Data Format Reference
ProtSpace uses .parquetbundle files - a single file containing all visualization data. This page explains the structure for users who want to understand the file format.
What is a .parquetbundle?
A .parquetbundle is a single file containing three Parquet tables bundled together:
.parquetbundle file
├── selected_features.parquet # Protein metadata and annotations
├── ---PARQUET_DELIMITER--- # Separator
├── projections_metadata.parquet # Projection method information
├── ---PARQUET_DELIMITER--- # Separator
└── projections_data.parquet # 2D/3D coordinatesThis bundled format allows efficient loading in the browser while keeping everything in one convenient file.
Tables
1. Annotations Table
Contains metadata and biological annotations for each protein.

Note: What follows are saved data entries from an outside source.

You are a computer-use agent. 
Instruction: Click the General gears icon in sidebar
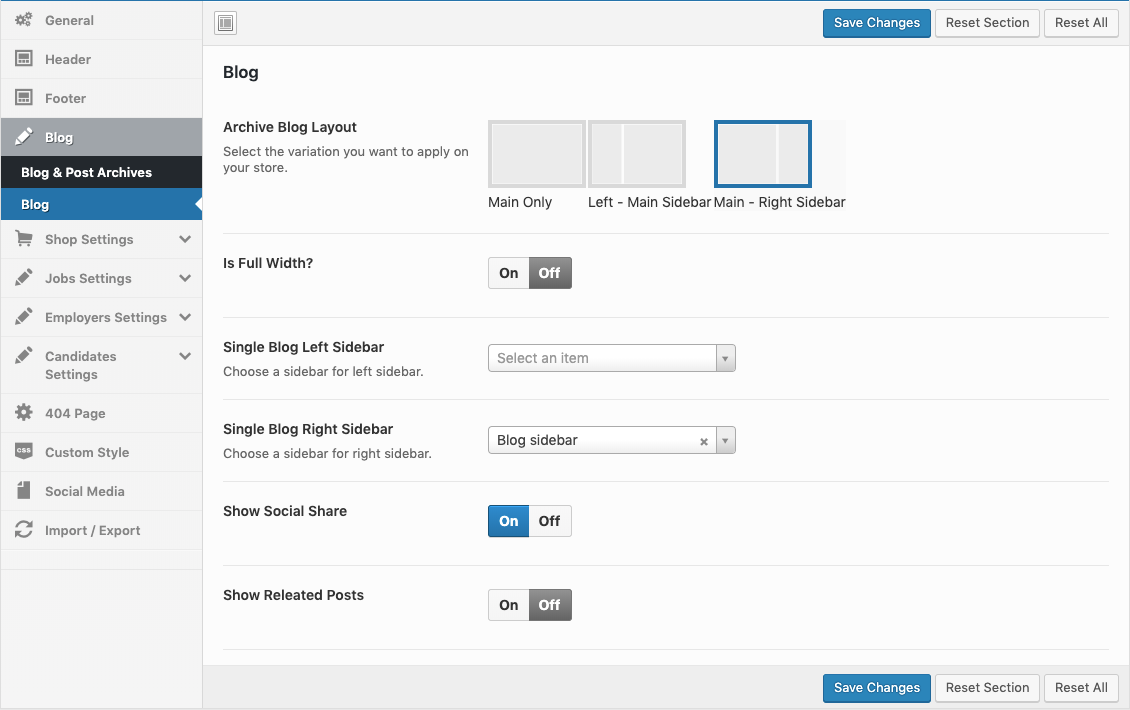click(24, 20)
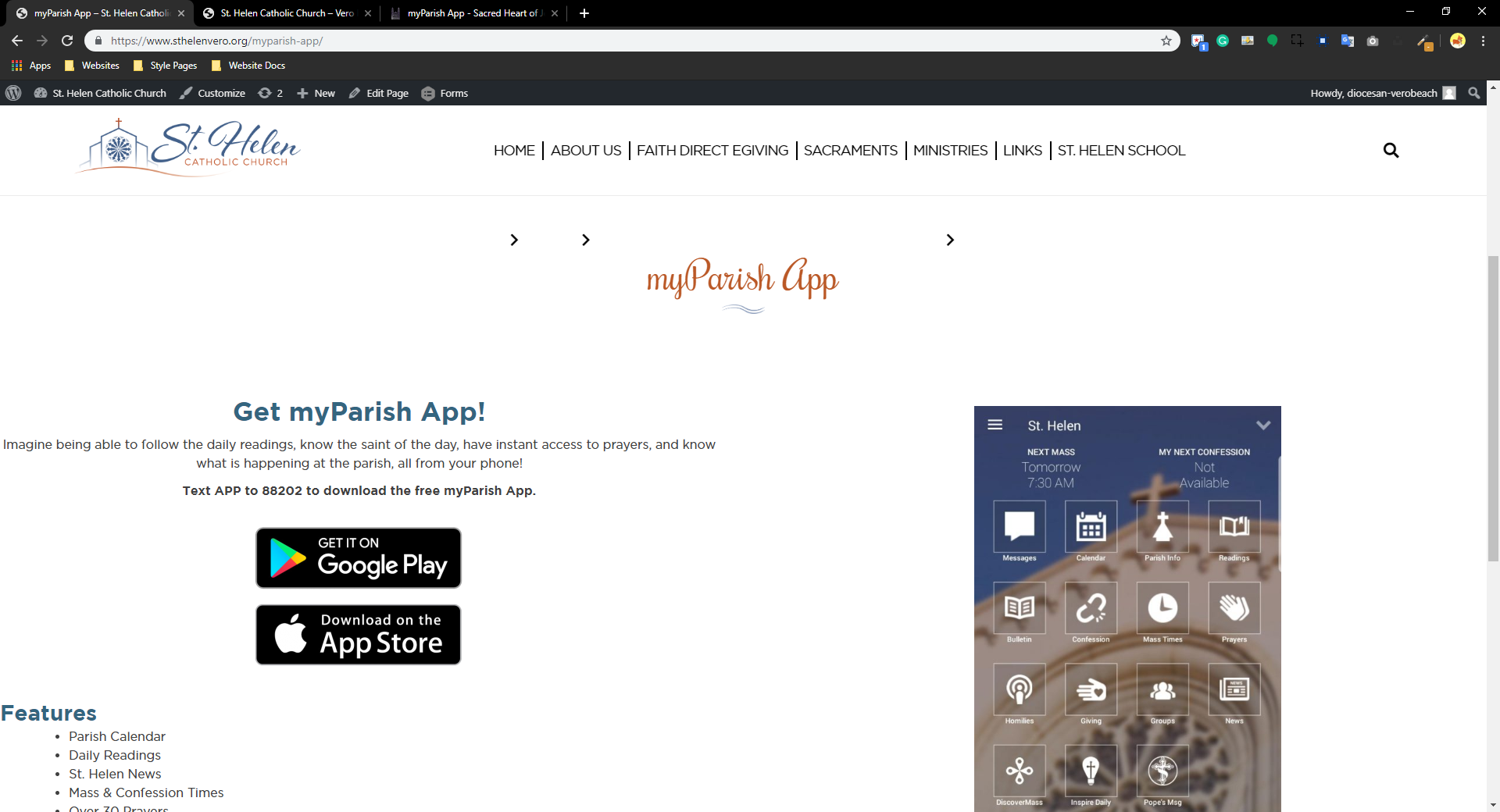Switch to the Sacred Heart myParish tab
This screenshot has height=812, width=1500.
tap(472, 13)
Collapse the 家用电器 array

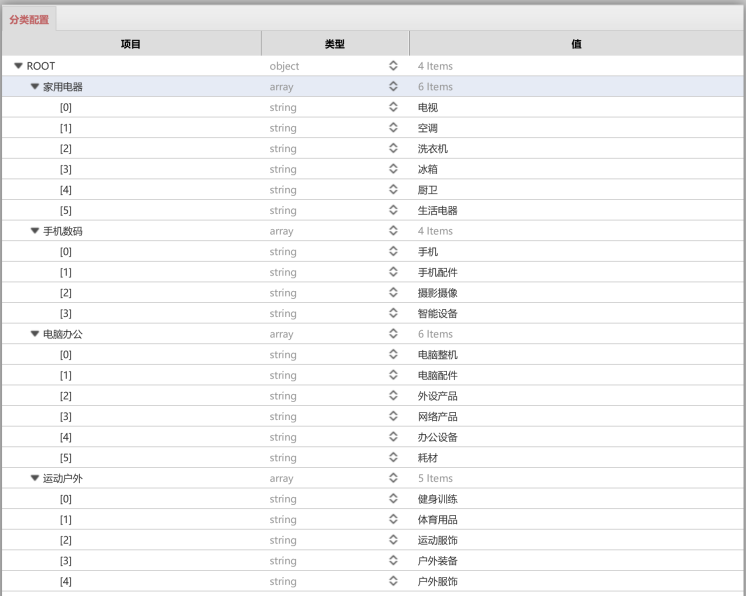click(35, 87)
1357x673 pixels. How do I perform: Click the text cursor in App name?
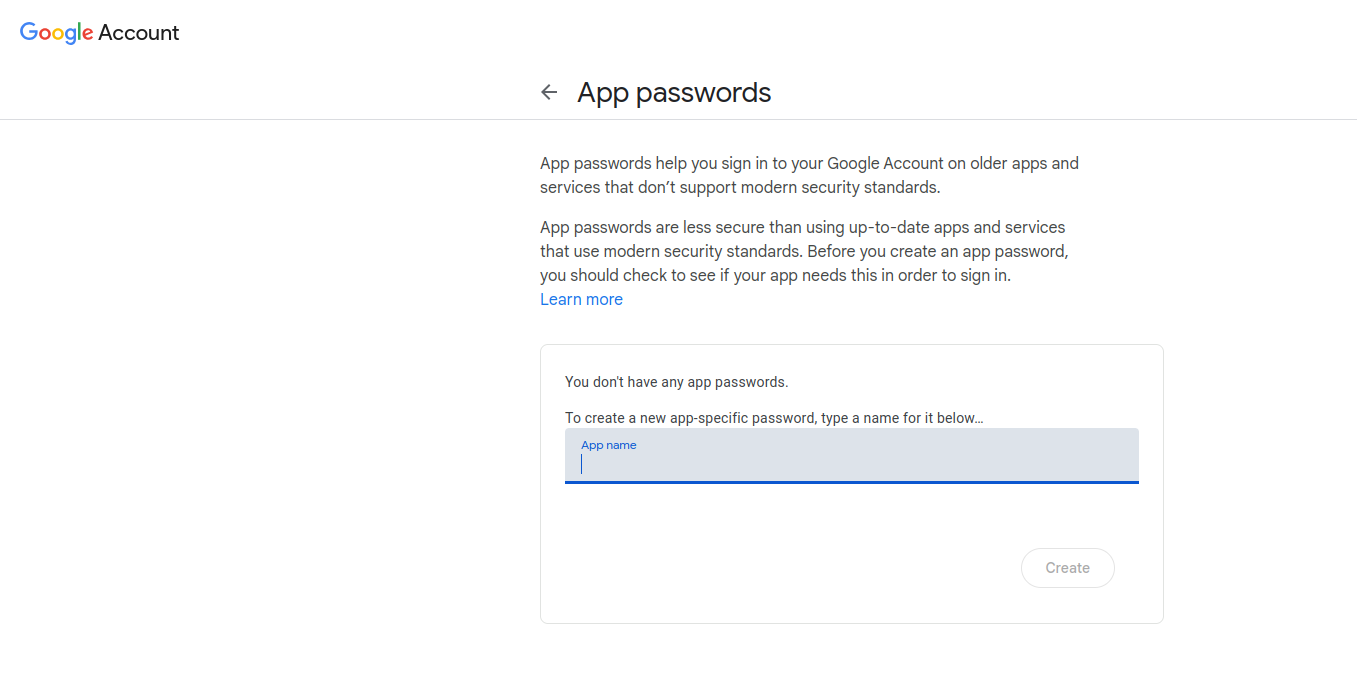coord(581,463)
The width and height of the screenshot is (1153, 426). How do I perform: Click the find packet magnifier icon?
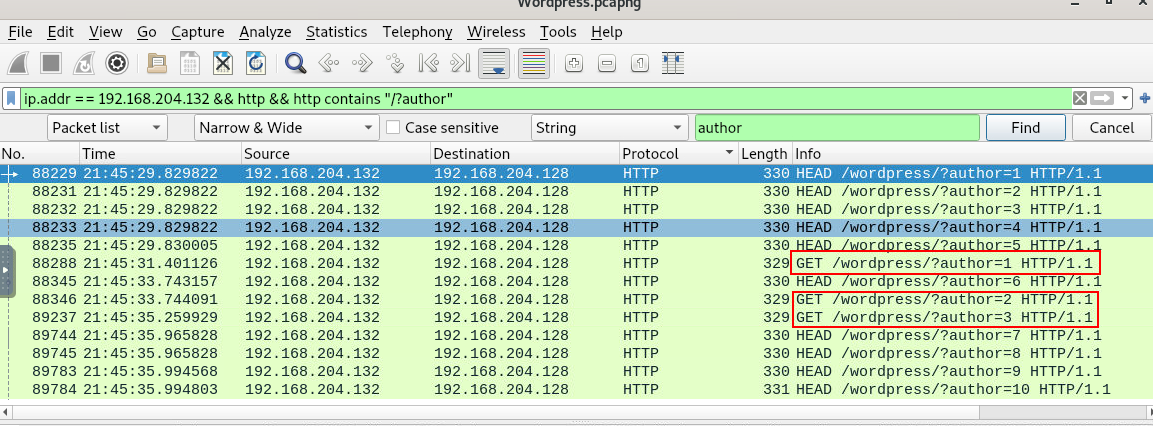(295, 63)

| Column | Type | Description |
|---|---|---|
identifier | string | Protein ID (e.g., P12345) |
| others | string/number | Any biological annotations |
2. Projections Metadata
| Column | Type | Description |
|---|---|---|
projection_name | string | Method name (e.g., PCA_2) |
dimensions | integer | 2 or 3 |
info_json | json | Method parameters and settings |
3. Projections Data
| Column | Type | Description |
|---|---|---|
projection_name | string | Method name (e.g., PCA_2) |
identifier | string | Protein ID |
x | float | X coordinate |
y | float | Y coordinate |
z | float | Z coordinate (null for 2D) |
Annotation Types
- Categorical: Text values (taxonomy, family). Distinct colors per category.
- Multi-Label: Semicolon-separated values (e.g.,
EC:1.1.1;EC:2.1.1). Displayed as pie charts.
Creating Files
Use the Google Colab notebook or Python CLI to generate .parquetbundle files.